▸ **THE TASK**: Type out the data below in its entirety, exactly as given.

(Pixel coordinate grounding data)

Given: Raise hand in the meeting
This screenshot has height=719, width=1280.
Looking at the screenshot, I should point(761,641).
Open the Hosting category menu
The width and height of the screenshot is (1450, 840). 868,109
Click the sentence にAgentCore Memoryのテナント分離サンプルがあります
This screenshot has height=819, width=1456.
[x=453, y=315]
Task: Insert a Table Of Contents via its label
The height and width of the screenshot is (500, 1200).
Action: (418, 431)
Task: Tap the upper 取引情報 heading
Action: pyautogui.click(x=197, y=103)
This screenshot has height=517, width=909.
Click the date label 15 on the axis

▸ **EXPECTED ANSWER**:
Given: Raise hand in the meeting
This screenshot has height=719, width=1280.
Looking at the screenshot, I should point(761,641).
Open the Hosting category menu
The width and height of the screenshot is (1450, 840). 868,109
Click the sentence にAgentCore Memoryのテナント分離サンプルがあります
This screenshot has height=819, width=1456.
[x=453, y=315]
Task: Insert a Table Of Contents via its label
The height and width of the screenshot is (500, 1200).
Action: (418, 431)
Task: Tap the upper 取引情報 heading
Action: pyautogui.click(x=197, y=103)
This screenshot has height=517, width=909.
Click the date label 15 on the axis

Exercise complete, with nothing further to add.